Contributors


Sheri Benning grew up on a small farm in central Saskatchewan. Her second book of poetry, Thin Moon Psalm, was published by Brick Books in 2007. Her first book, Earth After Rain, came out with Thistledown Press in 2001. Supported by a CGS SSHRC and a Killam scholarship, Sheri is currently completing a PhD at the University of Alberta where her research intersects the fields of Canadian poetry, ecocriticism, creative writing and environmental philosophy.

Dianne Chisholm researches and teaches at the University of Alberta. She has published extensively in the area of modernism/modernity, with focus on women's modernism, literary theory, continental philosophy and critical theory, queer cultural studies, and ecology and environmental studies. Her books include, most recently, Queer Constellations: Subcultural Space in the Wake of the City (U Minnesota P, 2005). She is concurrently researching the nomadology of new nature writing, and training for trekking and riding across Mongolia with nomad guides.

"Deleuze and Guattari" is completing a Ph.D. in the Department of German at Yale University under the pen name of Jason Groves. His current critical interests include thinking upside down, trilobites, walking, drifting, mushrooms, rhizomes, writing under the influence (of Artaud), and personal narrative. He holds an M.A. from the Johns Hopkins University and is a member of the Providence Institute for Psychogeographic Studies (PIPS).

Leslie Dema is trying to live inorganically.
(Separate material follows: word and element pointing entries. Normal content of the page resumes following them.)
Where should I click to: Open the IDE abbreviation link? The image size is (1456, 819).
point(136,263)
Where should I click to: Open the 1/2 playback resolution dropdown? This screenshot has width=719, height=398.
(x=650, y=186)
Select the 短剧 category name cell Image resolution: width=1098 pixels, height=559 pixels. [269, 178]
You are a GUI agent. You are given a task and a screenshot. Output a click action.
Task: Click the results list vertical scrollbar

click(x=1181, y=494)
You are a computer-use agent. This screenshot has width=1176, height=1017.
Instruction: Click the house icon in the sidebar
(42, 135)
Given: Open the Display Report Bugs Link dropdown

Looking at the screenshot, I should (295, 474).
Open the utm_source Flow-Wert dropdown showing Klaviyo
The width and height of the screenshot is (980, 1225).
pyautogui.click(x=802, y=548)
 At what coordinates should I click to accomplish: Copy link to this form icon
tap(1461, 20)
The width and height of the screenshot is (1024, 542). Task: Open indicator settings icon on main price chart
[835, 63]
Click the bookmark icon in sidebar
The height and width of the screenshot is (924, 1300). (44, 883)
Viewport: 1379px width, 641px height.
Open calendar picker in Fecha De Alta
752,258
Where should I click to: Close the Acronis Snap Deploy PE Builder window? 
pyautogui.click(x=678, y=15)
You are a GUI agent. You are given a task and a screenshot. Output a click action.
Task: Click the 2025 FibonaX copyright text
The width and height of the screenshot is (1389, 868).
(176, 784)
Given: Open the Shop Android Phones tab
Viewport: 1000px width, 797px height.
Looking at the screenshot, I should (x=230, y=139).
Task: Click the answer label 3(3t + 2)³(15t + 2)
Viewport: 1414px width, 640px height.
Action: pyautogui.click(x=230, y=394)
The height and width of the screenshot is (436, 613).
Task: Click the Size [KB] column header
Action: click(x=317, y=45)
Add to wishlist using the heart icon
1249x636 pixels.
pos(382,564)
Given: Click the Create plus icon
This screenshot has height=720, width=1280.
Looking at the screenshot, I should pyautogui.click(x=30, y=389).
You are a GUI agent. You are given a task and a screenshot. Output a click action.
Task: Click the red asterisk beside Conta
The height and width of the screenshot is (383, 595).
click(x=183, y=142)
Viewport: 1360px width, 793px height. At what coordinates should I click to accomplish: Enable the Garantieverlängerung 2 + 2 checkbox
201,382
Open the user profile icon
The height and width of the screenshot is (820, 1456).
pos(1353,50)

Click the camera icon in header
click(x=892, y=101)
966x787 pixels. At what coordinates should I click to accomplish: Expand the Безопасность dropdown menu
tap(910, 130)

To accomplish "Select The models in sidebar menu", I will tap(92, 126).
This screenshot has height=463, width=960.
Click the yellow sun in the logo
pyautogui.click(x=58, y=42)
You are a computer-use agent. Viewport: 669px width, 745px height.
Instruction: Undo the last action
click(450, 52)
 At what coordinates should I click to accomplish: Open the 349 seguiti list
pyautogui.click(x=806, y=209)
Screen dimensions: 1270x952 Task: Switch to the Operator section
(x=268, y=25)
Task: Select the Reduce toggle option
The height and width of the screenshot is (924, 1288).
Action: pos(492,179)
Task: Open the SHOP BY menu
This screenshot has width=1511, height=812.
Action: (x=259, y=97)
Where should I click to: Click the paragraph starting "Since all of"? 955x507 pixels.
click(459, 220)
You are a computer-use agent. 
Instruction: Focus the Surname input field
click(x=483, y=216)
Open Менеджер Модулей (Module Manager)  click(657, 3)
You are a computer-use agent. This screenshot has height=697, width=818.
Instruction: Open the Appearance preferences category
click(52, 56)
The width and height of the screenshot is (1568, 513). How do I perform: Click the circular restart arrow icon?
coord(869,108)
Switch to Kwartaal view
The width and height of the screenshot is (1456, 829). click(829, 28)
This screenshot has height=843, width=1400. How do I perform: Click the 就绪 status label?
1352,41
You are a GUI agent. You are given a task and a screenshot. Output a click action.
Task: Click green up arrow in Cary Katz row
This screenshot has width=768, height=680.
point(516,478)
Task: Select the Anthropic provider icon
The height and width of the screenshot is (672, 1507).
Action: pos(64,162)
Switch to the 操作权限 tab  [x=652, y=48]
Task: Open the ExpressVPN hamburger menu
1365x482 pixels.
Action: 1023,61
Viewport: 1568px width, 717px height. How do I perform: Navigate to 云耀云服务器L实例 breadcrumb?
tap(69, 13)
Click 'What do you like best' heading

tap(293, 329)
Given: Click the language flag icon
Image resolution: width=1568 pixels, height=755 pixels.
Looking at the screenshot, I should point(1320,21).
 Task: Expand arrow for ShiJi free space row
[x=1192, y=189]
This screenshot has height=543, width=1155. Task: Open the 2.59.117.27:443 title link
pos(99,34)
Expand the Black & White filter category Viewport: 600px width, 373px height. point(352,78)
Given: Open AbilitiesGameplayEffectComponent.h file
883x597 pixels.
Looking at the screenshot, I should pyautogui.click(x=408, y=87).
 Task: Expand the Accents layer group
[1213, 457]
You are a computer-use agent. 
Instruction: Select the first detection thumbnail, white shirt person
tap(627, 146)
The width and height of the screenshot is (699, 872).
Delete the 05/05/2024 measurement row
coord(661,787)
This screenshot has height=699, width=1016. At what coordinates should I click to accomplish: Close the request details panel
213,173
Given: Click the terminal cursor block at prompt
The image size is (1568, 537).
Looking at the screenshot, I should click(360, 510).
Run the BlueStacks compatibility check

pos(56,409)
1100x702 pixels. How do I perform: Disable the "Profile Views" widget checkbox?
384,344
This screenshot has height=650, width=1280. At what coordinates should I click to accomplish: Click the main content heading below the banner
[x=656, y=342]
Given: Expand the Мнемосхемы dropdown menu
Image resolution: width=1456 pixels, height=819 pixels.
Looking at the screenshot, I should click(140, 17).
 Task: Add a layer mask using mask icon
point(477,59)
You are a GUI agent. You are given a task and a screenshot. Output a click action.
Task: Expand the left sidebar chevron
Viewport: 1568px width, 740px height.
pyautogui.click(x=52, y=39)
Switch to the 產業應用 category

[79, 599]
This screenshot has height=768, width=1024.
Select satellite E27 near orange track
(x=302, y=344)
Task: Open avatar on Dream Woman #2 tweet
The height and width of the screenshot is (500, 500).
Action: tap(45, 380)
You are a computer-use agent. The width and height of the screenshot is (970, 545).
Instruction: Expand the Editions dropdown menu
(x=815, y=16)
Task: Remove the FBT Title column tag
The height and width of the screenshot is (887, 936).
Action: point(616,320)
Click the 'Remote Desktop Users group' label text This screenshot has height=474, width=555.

She received her MA in philosophy from the University of Guelph and is currently comparing different approaches to teaching philosophy at the secondary school level in Canada versus in France.

Adam Dickinson is an Assistant Professor of Poetry and Poetics at Brock University in St. Catharines, Ontario, Canada. He has published academic articles on Canadian literature, environmental criticism, and film. His second and most recent book Kingdom, Phylum was a finalist for the 2007 Trillium Book Award for Poetry. His work has appeared or is forthcoming in anthologies and literary journals in Canada, the UK, the USA, and (through translation) in China.

Louise Economides is an Assistant Professor of English at the University of Montana. She has published work on Blake, Shelley and Wordsworth and has research interests in postmodernism, systems theory and environmental philosophy. Currently, she is working on a book manuscript focusing upon interconnections between romanticism and phenomenology.

Bobby George is currently a PhD student in the Department of Philosophy at Goldsmiths College. He is completing a primary dissertation entitled 'Orson Welles: An Aesthetics of the Earth' and a secondary dissertation entitled 'Arakawa and Gins: Philosophers of Life.' Most recently, he has been on leave in Sioux Falls, South Dakota where, with his wife June, he has established The Baan Dek Montessori.  

Mark Halsey teaches in the School of Law at Flinders University of South Australia. Prior to this he taught criminology at the University of Melbourne. In addition to his book Deleuze and Environmental Damage (published by Ashgate), Mark's work on Deleuze/Guattari has appeared in Angelaki, Ethics and the Environment, and in the edited collections Deleuzian Encounters and the forthcoming Deleuze/Guattari and Ecology (both published by Palgrave). He is currently in the final stages of a five year interview based study of young people subjected to repeat cycles of imprisonment and release. Articles featuring the work of Deleuze and Guattari within the context of this research can be found in Punishment and Society and the Journal of Criminal Law and Criminology.

Andrew Lopez is a second year master's student in the Graduate School of Library and Information Studies (GSLIS) at McGill University (Montreal, Canada). He previously earned a BA in philosophy and French from Temple University (Philadelphia, USA). He is presently indexing a trilogy of works by Félix Guattari, forthcoming from semiotext(e).

Stephen Muecke is a professorial research fellow in writing and cultural studies at the University of Technology, Sydney. He is author of, among other things, a recent monograph entitled Ancient & Modern: Time, Culture and Indigenous Philosophy, UNSW Press, 2004.

Michael Mikulak is a PhD candidate in English and Cultural Studies at McMaster University. His current interests revolve around ecocriticism, cultural studies, globalization, urban wilderness, critical theory, food politics, and ecotourism. His thesis is about the convergence of discourses in food politics and global warming and the ways in which capitalism is responding to the environmental crisis. In addition to examining the growth of a green corporate culture, his thesis explores the limitations and possibilities of a politics of the pantry in addressing broader questions of ecological modernization, sustainability, and the politics of the everyday.

John Protevi is Associate Professor of French Studies at Louisiana State University in Baton Rouge, Louisiana. He received an MA in Philosophy from Penn State, where he studied with Joseph Kockelmans and Alphonso Lingis, among others. He received a PhD in Philosophy from Loyola University of Chicago in 1990, with a dissertation under the direction of John Sallis. He is the author of Time and Exteriority: Aristotle, Heidegger, Derrida (Bucknell University Press, 1994); Political Physics: Deleuze, Derrida and the Body Politic (Athlone Press, 2001); and co-author, with Mark Bonta, of Deleuze and Geophilosophy: A Guide and Glossary (Edinburgh University Press, 2004). In addition, he is co-editor, with Paul Patton, of Between Deleuze and Derrida (Continuum Press, 2003); and editor of the Edinburgh Dictionary of Continental Philosophy (Edinburgh University Press, 2005; North American edition as A Dictionary of Continental Philosophy, Yale University Press, 2006).

Matthew Tiessen is a 2005-2007 SSHRC/Killam doctoral fellow (ABD) in the University of Alberta's Sociology and Art and Design Interdisciplinary Program; he is also an exhibiting oil painter, web designer and illustrator. His research operates within a nexus that includes theories of aesthetics, technology, urbanism, virtuality, and ethics. He is an editorial assistant and blogger for the journal, Space and Culture: international journal of social spaces.